Anahtar Kelimeler: Yeni Medya, Veri, Veri Gazeteciliği, Türkiye’de Veri Gazeteciliği


Data Journalism in Turkey: A Study On The Data Journalism Perception of Media Professional

Abstract

Developments in the field of information technology have resulted in new communication environments and major changes in news production processes. The data traces that (video, photograph, information) people leave using new communication environments have become increasingly massive. These data stacks analyzed, visualized and created a story by journalists, researchers and data specialist into news has emerged as a result of data journalism field. This research was prepared by using an online survey to measure data journalism perceptions of journalists, reporters and editors in Turkey.

Key Words: New Media, Data, Data Journalism, Data Journalism in Turkey


GİRİŞ

Bilişim teknolojilerindeki gelişmeler diğer alanlarda olduğu gibi iletişim teknolojilerini de etkileyerek bilginin dağıtımı ve erişimini kolaylaştırmış, küreselleşen dünya McLuhan’ın tabiriyle küçük bir köy haline gelmiştir. İletişim teknolojilerindeki bu gelişim gazetecilik alanında içerikler, haber kaynakları, haber platformları ve araçlarında büyük değişimler meydana getirmiştir. Yazının icadıyla başlayan bilginin üretilip, saklanması ve yayılması süreçleri, matbaanın bulunmasıyla daha kolay ve hızlı bir hale gelmiş, internet teknolojisinin icadı ve hayatımızın bir parçası olmasıyla son şeklini almıştır.

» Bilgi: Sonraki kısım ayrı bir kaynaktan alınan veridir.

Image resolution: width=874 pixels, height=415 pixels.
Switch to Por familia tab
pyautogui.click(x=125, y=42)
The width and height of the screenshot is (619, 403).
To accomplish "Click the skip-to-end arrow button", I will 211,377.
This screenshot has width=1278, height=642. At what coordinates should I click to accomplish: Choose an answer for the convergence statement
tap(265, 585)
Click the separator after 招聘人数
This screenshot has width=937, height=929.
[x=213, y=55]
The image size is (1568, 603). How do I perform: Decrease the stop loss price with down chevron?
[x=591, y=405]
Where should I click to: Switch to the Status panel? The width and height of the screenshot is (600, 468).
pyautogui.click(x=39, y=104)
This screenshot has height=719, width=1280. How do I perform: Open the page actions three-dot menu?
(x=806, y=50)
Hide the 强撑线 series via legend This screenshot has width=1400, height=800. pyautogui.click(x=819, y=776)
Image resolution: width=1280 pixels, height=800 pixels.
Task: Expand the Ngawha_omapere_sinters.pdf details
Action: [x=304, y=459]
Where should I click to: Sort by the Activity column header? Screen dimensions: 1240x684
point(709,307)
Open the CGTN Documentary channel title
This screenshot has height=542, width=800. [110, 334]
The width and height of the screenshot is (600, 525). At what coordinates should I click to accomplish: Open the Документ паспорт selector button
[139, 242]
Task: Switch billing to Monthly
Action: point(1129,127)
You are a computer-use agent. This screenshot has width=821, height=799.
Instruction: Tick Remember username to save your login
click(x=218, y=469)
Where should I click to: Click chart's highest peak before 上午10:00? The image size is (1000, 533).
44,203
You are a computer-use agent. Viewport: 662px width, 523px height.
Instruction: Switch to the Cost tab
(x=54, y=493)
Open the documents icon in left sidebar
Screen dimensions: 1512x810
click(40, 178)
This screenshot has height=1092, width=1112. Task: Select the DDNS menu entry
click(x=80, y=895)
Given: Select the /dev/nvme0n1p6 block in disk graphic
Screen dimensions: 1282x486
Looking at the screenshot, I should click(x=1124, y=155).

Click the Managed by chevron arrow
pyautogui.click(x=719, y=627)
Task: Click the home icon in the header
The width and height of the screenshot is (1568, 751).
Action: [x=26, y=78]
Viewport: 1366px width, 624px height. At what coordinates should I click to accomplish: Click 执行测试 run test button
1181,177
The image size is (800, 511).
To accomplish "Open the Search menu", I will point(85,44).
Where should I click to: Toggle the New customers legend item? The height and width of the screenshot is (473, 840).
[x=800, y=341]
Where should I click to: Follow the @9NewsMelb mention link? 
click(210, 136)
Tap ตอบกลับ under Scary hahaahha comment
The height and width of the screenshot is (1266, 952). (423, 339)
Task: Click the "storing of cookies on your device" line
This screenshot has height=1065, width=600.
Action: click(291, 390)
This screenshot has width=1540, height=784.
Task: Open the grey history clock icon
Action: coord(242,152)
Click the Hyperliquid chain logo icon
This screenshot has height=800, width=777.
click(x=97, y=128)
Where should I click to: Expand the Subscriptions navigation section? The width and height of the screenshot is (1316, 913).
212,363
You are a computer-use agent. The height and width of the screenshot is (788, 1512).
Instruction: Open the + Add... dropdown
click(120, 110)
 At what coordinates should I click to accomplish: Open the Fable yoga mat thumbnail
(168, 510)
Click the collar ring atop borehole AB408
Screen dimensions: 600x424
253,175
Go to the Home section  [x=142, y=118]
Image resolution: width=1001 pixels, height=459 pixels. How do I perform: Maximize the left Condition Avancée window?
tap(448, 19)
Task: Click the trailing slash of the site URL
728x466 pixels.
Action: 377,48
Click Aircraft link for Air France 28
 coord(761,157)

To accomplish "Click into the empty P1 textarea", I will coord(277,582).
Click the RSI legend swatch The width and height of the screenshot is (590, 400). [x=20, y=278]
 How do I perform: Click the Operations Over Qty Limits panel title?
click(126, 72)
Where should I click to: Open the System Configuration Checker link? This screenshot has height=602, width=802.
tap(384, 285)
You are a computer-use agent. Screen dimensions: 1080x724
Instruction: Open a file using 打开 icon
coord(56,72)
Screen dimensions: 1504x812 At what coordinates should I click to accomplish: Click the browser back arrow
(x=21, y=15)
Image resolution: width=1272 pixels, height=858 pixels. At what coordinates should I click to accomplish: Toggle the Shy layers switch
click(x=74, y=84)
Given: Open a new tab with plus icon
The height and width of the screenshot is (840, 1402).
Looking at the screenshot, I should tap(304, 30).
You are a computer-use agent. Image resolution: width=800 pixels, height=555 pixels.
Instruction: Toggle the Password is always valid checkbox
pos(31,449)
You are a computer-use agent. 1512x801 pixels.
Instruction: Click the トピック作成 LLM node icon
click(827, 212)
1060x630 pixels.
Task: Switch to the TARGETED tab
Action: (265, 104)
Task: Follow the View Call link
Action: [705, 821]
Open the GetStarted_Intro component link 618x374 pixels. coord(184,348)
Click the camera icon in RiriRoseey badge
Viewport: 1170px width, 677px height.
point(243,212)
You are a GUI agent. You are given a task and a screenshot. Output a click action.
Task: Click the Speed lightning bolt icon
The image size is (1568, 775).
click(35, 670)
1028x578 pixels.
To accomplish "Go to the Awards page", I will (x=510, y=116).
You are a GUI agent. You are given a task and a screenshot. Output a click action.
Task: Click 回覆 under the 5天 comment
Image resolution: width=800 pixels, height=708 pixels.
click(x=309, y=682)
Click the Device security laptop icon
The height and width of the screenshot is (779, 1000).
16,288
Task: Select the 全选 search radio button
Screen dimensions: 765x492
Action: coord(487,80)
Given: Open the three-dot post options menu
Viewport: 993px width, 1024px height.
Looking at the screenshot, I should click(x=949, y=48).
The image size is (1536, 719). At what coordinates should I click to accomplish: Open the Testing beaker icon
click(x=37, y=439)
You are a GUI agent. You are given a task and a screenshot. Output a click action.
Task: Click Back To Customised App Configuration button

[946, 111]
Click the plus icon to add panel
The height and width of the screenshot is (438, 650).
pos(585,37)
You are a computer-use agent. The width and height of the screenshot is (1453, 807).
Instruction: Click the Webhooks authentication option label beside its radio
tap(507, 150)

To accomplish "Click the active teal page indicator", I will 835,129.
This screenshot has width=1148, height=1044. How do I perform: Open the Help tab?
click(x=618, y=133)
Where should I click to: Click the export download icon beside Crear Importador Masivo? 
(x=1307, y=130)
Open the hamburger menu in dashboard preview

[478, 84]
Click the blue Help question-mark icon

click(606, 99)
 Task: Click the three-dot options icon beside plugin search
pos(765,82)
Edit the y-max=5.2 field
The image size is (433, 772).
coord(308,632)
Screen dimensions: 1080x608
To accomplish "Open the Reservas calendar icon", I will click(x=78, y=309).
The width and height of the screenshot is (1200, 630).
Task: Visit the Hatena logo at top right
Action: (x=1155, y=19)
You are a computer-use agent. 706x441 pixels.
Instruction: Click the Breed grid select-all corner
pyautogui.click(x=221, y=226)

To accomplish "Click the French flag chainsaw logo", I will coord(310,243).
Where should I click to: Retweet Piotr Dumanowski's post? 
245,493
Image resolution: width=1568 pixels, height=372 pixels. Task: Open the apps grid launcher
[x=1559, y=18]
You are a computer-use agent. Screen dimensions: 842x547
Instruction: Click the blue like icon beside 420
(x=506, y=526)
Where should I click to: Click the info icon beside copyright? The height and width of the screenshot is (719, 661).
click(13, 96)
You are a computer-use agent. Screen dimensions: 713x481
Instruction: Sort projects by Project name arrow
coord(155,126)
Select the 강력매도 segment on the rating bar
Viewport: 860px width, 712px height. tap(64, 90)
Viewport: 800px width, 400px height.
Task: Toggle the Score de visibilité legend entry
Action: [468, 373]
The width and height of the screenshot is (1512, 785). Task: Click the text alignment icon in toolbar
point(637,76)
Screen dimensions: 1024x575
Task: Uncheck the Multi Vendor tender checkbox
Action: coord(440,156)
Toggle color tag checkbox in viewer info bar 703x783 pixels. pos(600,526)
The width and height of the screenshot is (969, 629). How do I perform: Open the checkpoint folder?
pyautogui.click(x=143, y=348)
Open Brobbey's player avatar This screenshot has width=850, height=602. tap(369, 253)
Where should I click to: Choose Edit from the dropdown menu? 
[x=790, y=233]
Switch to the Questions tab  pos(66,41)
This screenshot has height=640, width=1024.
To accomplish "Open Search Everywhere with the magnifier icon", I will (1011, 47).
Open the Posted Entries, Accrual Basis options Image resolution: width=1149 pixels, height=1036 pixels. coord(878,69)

İnternet kullanıcıları tarafından paylaşılan ve dağıtıma sokulan fotoğraf, video, ses ve metinler büyük miktarda veri yığınlarının oluşmasına imkân sağlamıştır. 2016 İstatistiklere göre günlük 2,5 Kentilyon bayt veri üretildiği tahmin edilmektedir. Verinin bu denli artışı haber merkezleri için de vazgeçilmez bir fırsat doğurmuş, verinin toplanması, işlenmesi, analiz edilmesi ve haberin bir parçası haline gelmesi ile güvenilir içerikler oluşturulmasına olanak sağlamıştır. Veri gazeteciliği verileri analiz ederek, görselleştirerek ve bir haber hikâyesi oluşturarak verilerden maksimum sevide yararlanmaktadır. 2010 yılında Wikileaks sızıntısı olarak adlandırılan büyük miktarda verinin yayınlanması, büyük veri ile başa çıkabilmek için geliştirilen araç ve haber üretim yöntemleri ile popülerleşen bir gazetecilik türü olan veri gazeteciliği ön plana çıkmaya başlamıştır.

Yeni Medya Kavramı

Gündelik yaşamın her alanında yaygın bir kullanım alanı bulan, hayatın bir parçası haline gelen bilgisayar, bilgisayar oyunları, internet ortamı, sanal gerçeklik ortamları, web siteleri, elektronik posta, multimedya, yazılım, interaktif televizyon, mobil medya, blog, kısacası tüm dijital teknolojilere yeni medya adı verilmektedir (Binark, 2007). Bazı yazarlar ve araştırmacılar yeni medyayı bir teknoloji listesi ile basit bir biçimde açıklayarak ve CD-ROM, HTML, akan ortam, sayısal video düzenleme, ağ uygulamaları, DVD video, multimedya gibi ortamlara yeni medya adını vermişlerdir. (Manovich, 2001)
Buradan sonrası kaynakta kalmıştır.